Could you please repeat the entries below word for word, with the images left out?
Content starts
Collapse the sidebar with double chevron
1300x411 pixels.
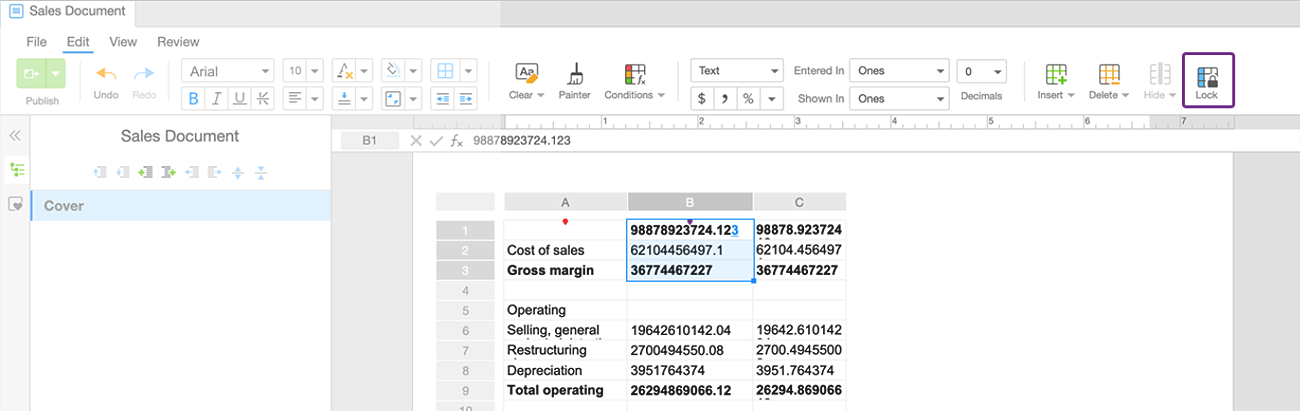(15, 136)
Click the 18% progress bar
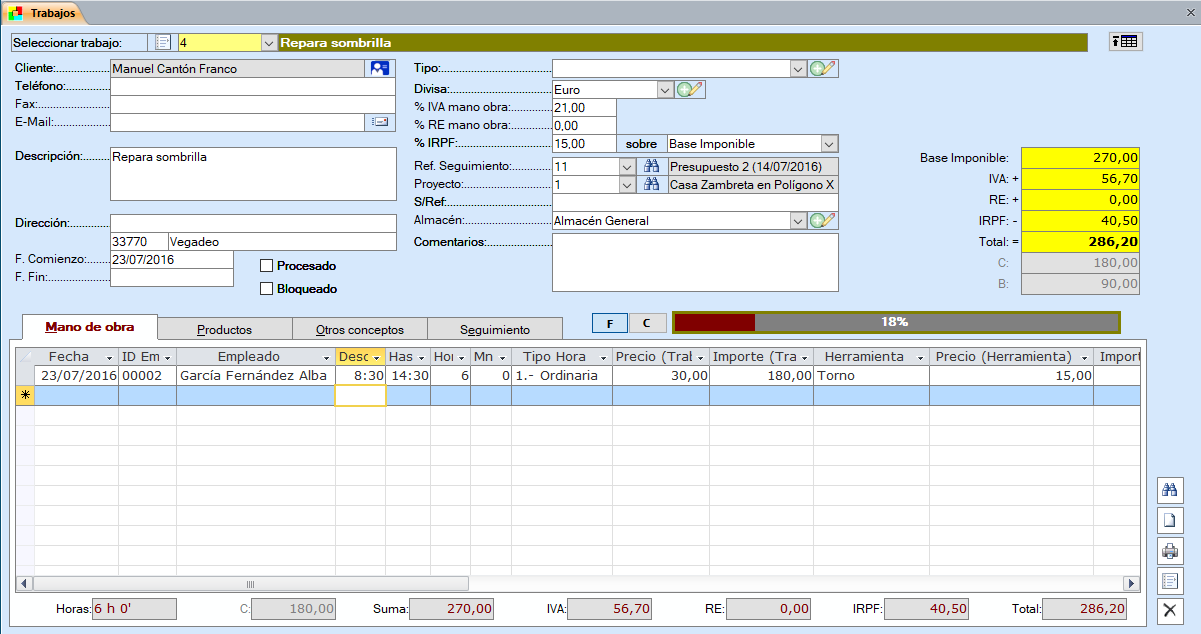This screenshot has width=1201, height=634. 895,322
Content ends
#### Response to the task:
Collapse the sidebar with double chevron
1300x411 pixels.
(15, 136)
Click the 18% progress bar
This screenshot has width=1201, height=634. 895,322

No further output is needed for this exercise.